Once the line with "Where should I click to: Select" is found in the data, output it and each following line exactly, up to and including the line with "Task: Select the Lavori del corso tab", and nothing before or after.
─── RECORDS TO PROCESS ───
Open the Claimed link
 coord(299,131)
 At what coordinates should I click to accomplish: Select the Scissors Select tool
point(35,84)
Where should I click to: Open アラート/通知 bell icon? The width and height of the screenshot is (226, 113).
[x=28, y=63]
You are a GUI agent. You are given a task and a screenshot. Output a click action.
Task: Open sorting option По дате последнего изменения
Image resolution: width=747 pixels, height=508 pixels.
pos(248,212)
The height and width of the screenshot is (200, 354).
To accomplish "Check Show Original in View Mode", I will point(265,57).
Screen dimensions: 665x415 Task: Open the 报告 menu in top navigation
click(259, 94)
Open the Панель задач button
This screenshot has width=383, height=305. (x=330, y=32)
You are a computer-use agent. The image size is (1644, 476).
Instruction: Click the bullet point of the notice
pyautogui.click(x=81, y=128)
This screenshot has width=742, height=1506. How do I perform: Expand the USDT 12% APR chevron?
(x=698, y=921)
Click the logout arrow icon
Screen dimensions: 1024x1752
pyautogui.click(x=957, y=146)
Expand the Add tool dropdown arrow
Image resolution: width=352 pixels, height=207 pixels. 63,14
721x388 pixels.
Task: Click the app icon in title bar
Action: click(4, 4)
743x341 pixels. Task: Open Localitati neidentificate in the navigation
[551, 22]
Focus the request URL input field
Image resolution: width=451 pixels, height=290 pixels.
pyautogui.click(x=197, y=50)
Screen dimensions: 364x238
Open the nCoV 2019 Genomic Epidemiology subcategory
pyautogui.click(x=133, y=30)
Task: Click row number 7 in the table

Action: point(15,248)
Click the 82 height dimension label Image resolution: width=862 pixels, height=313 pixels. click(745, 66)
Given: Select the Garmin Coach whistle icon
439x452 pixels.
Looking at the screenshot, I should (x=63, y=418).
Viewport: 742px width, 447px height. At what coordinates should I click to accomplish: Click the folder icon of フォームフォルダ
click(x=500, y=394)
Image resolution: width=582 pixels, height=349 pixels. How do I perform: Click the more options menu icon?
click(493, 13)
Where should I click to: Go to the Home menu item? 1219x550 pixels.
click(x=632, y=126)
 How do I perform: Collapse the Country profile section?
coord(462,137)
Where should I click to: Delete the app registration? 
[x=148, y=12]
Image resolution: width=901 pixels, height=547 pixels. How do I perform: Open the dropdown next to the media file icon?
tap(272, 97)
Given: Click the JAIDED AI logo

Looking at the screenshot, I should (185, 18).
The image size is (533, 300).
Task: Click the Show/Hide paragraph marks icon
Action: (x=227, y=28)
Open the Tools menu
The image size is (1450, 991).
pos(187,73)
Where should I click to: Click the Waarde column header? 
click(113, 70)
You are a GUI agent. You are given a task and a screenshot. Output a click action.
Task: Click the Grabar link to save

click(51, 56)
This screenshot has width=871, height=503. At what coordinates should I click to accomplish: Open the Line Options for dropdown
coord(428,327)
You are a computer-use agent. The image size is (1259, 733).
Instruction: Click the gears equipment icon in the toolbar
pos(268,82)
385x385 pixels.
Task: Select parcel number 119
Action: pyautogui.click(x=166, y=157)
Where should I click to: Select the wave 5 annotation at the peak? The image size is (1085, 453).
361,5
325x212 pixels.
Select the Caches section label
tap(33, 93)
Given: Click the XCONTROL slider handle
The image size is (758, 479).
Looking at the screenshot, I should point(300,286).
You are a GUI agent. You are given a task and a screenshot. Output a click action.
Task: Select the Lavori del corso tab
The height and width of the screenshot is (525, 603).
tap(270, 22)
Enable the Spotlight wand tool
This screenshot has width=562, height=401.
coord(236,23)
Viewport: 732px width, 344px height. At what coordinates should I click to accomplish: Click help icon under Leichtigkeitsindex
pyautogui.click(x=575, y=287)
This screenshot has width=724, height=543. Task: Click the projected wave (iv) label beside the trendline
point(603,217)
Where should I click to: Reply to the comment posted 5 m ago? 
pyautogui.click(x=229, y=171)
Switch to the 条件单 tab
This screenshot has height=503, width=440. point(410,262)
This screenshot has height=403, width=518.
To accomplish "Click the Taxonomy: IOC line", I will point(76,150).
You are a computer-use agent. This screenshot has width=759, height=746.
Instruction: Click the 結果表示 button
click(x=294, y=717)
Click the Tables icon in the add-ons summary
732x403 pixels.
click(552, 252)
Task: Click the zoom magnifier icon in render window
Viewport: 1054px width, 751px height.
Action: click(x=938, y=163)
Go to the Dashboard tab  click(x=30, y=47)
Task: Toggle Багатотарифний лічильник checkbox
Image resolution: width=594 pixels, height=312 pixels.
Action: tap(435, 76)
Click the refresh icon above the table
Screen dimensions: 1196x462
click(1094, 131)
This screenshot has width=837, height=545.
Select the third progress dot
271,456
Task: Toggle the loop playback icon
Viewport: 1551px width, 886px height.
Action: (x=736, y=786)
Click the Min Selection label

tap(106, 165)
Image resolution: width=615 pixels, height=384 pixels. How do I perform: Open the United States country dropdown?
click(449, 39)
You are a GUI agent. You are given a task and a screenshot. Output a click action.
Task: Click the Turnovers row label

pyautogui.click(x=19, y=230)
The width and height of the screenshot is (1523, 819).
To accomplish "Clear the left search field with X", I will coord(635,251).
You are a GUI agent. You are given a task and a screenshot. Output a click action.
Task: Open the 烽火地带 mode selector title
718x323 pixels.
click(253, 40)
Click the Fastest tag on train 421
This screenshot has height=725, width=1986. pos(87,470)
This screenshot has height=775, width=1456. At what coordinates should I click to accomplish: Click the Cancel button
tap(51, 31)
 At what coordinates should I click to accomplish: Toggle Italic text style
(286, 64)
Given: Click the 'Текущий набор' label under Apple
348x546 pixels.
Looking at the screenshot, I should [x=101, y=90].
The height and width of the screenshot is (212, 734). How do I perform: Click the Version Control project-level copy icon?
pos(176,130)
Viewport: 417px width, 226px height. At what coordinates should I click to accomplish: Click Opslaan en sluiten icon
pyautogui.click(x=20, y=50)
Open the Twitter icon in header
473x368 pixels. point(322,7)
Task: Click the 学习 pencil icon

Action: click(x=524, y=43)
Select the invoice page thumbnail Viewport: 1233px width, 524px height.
───
YOUR SOLUTION:
Where should I click to: Select the wave 5 annotation at the peak? The image size is (1085, 453).
361,5
325x212 pixels.
Select the Caches section label
tap(33, 93)
Given: Click the XCONTROL slider handle
The image size is (758, 479).
Looking at the screenshot, I should point(300,286).
You are a GUI agent. You are given a task and a screenshot. Output a click action.
Task: Select the Lavori del corso tab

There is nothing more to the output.